[Data for processing Boundary: Start]

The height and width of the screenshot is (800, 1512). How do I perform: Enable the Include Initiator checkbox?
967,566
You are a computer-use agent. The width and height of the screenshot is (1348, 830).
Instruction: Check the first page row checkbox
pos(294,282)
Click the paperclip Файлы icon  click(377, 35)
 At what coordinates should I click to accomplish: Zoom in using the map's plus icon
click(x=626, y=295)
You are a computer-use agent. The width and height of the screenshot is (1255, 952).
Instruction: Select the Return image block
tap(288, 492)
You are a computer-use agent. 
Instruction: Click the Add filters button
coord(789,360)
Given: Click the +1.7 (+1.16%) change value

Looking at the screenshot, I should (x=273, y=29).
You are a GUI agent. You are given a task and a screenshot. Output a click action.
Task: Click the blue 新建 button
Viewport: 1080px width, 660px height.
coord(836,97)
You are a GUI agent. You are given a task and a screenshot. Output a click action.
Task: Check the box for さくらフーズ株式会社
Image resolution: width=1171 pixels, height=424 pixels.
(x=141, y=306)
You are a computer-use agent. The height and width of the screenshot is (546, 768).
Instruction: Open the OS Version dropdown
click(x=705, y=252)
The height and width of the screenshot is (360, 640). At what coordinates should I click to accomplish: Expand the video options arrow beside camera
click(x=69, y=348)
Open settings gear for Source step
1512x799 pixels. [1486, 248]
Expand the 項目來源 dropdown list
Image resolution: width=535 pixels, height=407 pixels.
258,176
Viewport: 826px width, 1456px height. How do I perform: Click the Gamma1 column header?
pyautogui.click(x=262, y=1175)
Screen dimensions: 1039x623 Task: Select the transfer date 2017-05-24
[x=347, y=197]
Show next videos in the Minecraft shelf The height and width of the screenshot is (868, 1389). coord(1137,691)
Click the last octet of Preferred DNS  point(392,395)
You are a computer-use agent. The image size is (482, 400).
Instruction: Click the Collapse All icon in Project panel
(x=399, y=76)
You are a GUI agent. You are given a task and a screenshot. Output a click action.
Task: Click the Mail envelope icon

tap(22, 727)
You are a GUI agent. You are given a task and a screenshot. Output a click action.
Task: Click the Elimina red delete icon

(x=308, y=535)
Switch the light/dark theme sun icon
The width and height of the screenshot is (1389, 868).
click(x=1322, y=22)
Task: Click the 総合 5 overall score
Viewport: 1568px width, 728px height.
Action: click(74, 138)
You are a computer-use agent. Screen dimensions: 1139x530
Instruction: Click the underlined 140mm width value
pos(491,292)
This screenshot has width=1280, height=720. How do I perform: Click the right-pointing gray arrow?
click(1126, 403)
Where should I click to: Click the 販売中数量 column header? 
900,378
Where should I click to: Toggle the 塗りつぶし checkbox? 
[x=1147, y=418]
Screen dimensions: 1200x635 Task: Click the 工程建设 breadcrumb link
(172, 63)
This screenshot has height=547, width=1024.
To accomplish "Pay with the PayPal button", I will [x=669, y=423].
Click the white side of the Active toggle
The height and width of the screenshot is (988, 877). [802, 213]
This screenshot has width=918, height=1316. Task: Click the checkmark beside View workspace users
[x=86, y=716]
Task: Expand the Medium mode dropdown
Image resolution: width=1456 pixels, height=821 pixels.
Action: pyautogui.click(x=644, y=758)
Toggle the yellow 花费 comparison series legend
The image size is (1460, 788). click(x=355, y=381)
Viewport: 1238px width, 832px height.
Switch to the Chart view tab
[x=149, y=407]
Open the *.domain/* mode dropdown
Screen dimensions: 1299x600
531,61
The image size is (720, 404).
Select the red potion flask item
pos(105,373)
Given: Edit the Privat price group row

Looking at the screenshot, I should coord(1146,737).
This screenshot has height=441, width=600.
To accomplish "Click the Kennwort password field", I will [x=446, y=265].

[Data for processing Boundary: End]

* **Exercise details**:
The material must be duplicated in full, with each line kept exact.

* **The answer**:
The height and width of the screenshot is (800, 1512). How do I perform: Enable the Include Initiator checkbox?
967,566
You are a computer-use agent. The width and height of the screenshot is (1348, 830).
Instruction: Check the first page row checkbox
pos(294,282)
Click the paperclip Файлы icon  click(377, 35)
 At what coordinates should I click to accomplish: Zoom in using the map's plus icon
click(x=626, y=295)
You are a computer-use agent. The width and height of the screenshot is (1255, 952).
Instruction: Select the Return image block
tap(288, 492)
You are a computer-use agent. 
Instruction: Click the Add filters button
coord(789,360)
Given: Click the +1.7 (+1.16%) change value

Looking at the screenshot, I should (x=273, y=29).
You are a GUI agent. You are given a task and a screenshot. Output a click action.
Task: Click the blue 新建 button
Viewport: 1080px width, 660px height.
coord(836,97)
You are a GUI agent. You are given a task and a screenshot. Output a click action.
Task: Check the box for さくらフーズ株式会社
Image resolution: width=1171 pixels, height=424 pixels.
(x=141, y=306)
You are a computer-use agent. The height and width of the screenshot is (546, 768).
Instruction: Open the OS Version dropdown
click(x=705, y=252)
The height and width of the screenshot is (360, 640). At what coordinates should I click to accomplish: Expand the video options arrow beside camera
click(x=69, y=348)
Open settings gear for Source step
1512x799 pixels. [1486, 248]
Expand the 項目來源 dropdown list
Image resolution: width=535 pixels, height=407 pixels.
258,176
Viewport: 826px width, 1456px height. How do I perform: Click the Gamma1 column header?
pyautogui.click(x=262, y=1175)
Screen dimensions: 1039x623 Task: Select the transfer date 2017-05-24
[x=347, y=197]
Show next videos in the Minecraft shelf The height and width of the screenshot is (868, 1389). coord(1137,691)
Click the last octet of Preferred DNS  point(392,395)
You are a computer-use agent. The image size is (482, 400).
Instruction: Click the Collapse All icon in Project panel
(x=399, y=76)
You are a GUI agent. You are given a task and a screenshot. Output a click action.
Task: Click the Mail envelope icon

tap(22, 727)
You are a GUI agent. You are given a task and a screenshot. Output a click action.
Task: Click the Elimina red delete icon

(x=308, y=535)
Switch the light/dark theme sun icon
The width and height of the screenshot is (1389, 868).
click(x=1322, y=22)
Task: Click the 総合 5 overall score
Viewport: 1568px width, 728px height.
Action: click(74, 138)
You are a computer-use agent. Screen dimensions: 1139x530
Instruction: Click the underlined 140mm width value
pos(491,292)
This screenshot has width=1280, height=720. How do I perform: Click the right-pointing gray arrow?
click(1126, 403)
Where should I click to: Click the 販売中数量 column header? 
900,378
Where should I click to: Toggle the 塗りつぶし checkbox? 
[x=1147, y=418]
Screen dimensions: 1200x635 Task: Click the 工程建设 breadcrumb link
(172, 63)
This screenshot has height=547, width=1024.
To accomplish "Pay with the PayPal button", I will [x=669, y=423].
Click the white side of the Active toggle
The height and width of the screenshot is (988, 877). [802, 213]
This screenshot has width=918, height=1316. Task: Click the checkmark beside View workspace users
[x=86, y=716]
Task: Expand the Medium mode dropdown
Image resolution: width=1456 pixels, height=821 pixels.
Action: pyautogui.click(x=644, y=758)
Toggle the yellow 花费 comparison series legend
The image size is (1460, 788). click(x=355, y=381)
Viewport: 1238px width, 832px height.
Switch to the Chart view tab
[x=149, y=407]
Open the *.domain/* mode dropdown
Screen dimensions: 1299x600
531,61
The image size is (720, 404).
Select the red potion flask item
pos(105,373)
Given: Edit the Privat price group row

Looking at the screenshot, I should coord(1146,737).
This screenshot has height=441, width=600.
To accomplish "Click the Kennwort password field", I will [x=446, y=265].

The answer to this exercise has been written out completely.